A service with no run command is static: it serves files or routes and runs no process. Point a route at a directory with dir, and the machine serves that directory with a file server. This is how docs.dorky.host — the site you are reading — serves itself:

toml
[[service]]
name  = "docs"
files = ["www/docs.dorky.host/dist/**"]

[service.routes]
"/" = { mode = "public", dir = "www/docs.dorky.host/dist" }

The files glob ships the built site into the service's folder, and the route roots a public file server at that directory. No process runs, so a static-only machine needs no runtime.
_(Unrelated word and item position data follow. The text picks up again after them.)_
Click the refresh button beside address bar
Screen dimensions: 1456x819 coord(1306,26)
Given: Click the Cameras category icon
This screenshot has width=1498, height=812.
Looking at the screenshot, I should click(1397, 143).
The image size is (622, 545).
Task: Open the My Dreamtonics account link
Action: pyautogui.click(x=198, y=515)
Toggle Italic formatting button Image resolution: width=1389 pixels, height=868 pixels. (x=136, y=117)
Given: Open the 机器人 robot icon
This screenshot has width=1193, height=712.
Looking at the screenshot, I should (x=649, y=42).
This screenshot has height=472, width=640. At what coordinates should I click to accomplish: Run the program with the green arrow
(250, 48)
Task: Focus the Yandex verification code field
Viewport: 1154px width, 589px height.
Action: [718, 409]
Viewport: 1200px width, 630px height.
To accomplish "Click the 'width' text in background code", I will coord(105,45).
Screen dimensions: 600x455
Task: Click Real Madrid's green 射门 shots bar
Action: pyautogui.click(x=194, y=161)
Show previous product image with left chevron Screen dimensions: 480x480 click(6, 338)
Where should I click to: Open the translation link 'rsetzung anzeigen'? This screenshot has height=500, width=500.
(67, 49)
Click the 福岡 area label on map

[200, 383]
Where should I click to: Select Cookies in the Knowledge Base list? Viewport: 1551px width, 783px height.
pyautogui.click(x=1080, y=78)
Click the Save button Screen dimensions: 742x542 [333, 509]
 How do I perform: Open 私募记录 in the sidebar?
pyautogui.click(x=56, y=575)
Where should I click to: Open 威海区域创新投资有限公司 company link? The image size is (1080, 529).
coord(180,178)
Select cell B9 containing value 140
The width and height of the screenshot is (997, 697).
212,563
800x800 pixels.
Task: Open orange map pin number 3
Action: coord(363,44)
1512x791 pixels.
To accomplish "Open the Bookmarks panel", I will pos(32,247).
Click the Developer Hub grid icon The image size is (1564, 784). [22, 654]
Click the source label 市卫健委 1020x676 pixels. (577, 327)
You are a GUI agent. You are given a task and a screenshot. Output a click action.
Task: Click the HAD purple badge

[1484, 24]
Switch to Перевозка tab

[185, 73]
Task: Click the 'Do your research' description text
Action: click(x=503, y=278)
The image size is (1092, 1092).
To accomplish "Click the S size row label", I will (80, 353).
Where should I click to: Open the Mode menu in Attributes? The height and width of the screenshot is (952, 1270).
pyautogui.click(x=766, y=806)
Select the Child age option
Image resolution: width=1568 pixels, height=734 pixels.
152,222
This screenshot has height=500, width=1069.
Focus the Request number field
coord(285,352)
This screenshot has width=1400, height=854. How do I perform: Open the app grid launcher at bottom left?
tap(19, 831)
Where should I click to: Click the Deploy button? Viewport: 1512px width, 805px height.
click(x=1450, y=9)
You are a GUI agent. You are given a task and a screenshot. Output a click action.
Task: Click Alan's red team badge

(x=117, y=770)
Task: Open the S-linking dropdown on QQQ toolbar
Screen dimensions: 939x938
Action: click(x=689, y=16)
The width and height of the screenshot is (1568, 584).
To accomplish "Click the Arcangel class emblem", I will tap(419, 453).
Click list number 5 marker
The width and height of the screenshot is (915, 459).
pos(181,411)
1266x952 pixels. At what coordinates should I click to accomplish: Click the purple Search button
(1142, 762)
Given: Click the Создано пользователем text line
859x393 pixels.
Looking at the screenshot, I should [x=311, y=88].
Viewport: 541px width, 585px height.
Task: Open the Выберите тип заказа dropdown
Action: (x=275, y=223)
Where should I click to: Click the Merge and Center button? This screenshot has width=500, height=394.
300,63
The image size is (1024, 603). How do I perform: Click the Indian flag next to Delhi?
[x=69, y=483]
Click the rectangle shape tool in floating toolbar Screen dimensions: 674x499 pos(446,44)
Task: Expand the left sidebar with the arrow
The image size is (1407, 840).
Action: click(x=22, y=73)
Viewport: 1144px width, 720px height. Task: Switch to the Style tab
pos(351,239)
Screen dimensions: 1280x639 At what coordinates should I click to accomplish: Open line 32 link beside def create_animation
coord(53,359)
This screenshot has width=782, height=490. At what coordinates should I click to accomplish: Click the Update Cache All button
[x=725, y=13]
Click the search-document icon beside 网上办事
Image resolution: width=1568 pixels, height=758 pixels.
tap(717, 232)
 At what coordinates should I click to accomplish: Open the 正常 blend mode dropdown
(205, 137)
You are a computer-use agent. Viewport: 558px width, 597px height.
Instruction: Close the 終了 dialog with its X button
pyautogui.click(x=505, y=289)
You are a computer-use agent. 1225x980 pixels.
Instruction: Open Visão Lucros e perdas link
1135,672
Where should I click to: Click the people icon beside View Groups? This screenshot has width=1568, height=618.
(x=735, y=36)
Previewing what ships — dorky apply --plan

Before anything ships, dorky apply <file> --plan (also spelled --dry-run) prints the ship manifest: every file that will travel, where it lands on the machine, and its size. It reads only the Dorkyfile and the files beside it, so it needs no machine and nothing configured. This is how you confirm a glob expanded to what you expected, before the fact.

For the studio example above, previewing prints:

plan    studio.dorky.toml → "studio"
  bundle  dorkyfile.toml, site (files → services/site/), files → files/
  ship    5 files:
            dorkyfile.toml                167 B
            files/samples/kick.wav        13 B
            files/samples/snare.wav       14 B
            services/site/serve.js        194 B
            services/site/web/index.html  31 B

Every landed byte traces to a files, bundle, or dir reference you wrote. Nothing ships implicitly, and there is no "copy the current directory" path. The file set and its landing paths are the invariant to check: sizes come from a reference run and track your own file bytes.

Quick reference

KeyScopeMeaning
nameserviceThe service's name and folder. Required for a flat service.
runserviceStart command, run verbatim. Needs a port; should stay up.
portserviceThe listen port, exported as DORKY_<NAME>_PORT.
bundleserviceA TS entry (Dorkyfile-relative) built to one .js.
filesmachine + servicePaths/globs (Dorkyfile-relative), path-mirrored under the scope root.
packagesmachine + serviceTools on PATH; service-scope folds up into the machine's one environment.
routesserviceThe paths a service owns and how each is gated.
dirserviceShortcut: harvest a folder's service.toml into the flat form.

Landing paths: machine files<home>/files/; a service's tree → <home>/services/<name>/. Preview any apply with dorky apply <file> --plan — no machine required.